(Records for the exercise begins)

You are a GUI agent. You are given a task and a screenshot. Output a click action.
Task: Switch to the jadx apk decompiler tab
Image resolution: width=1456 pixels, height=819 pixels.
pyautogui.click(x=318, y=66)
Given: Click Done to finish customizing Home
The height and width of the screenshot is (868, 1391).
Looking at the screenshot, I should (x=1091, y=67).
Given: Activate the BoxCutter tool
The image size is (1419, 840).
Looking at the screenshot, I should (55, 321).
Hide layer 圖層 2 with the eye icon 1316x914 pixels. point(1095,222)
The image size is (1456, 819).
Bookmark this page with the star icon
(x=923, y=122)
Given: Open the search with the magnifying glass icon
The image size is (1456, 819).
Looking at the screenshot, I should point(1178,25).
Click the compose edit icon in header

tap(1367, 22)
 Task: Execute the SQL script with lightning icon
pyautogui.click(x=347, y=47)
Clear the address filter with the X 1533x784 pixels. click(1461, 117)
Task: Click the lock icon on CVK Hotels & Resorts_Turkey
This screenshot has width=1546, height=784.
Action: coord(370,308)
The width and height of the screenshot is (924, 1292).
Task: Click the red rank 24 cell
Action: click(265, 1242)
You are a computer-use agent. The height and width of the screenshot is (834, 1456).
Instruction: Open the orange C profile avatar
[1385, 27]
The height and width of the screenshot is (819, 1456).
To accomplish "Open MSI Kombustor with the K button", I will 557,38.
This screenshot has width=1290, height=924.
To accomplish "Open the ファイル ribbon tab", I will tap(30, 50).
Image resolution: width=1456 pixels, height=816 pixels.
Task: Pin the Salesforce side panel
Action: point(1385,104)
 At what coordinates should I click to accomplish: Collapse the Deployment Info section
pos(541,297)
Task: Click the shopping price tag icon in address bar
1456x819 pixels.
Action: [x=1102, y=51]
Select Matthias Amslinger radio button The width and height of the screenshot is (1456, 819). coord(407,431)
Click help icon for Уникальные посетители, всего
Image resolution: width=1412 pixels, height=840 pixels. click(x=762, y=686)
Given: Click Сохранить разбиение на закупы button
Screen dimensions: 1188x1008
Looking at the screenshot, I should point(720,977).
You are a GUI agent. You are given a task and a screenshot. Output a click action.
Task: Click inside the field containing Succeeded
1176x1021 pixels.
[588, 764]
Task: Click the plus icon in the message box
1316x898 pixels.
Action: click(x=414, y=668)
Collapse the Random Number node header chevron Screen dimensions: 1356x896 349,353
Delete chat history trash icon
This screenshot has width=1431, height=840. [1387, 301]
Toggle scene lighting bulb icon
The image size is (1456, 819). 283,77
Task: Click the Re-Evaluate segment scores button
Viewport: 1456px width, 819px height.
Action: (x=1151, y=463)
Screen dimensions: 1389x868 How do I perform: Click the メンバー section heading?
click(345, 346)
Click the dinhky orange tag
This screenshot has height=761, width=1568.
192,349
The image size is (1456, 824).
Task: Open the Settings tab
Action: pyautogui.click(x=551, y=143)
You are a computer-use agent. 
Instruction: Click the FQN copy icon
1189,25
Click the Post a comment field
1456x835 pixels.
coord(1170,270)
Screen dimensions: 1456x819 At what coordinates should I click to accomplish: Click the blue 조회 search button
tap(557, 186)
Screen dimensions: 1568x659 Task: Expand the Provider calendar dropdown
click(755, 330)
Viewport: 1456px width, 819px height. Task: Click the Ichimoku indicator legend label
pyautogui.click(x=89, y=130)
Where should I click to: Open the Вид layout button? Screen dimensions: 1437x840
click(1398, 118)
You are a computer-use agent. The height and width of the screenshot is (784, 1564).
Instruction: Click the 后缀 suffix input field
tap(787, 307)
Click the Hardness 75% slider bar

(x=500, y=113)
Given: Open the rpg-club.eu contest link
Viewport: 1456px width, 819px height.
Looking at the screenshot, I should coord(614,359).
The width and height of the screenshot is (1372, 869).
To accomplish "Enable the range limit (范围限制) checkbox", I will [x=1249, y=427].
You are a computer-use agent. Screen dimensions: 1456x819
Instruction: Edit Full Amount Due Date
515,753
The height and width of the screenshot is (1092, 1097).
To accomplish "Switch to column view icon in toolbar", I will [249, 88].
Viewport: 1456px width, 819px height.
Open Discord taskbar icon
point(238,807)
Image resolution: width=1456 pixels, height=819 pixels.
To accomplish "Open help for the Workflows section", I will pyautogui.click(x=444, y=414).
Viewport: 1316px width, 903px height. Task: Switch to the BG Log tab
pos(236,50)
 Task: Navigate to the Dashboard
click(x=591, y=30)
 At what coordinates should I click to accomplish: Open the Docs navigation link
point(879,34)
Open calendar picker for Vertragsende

(Records for the exercise ends)

Looking at the entries above, find how many lines include the word "computer" and write that number alone.

4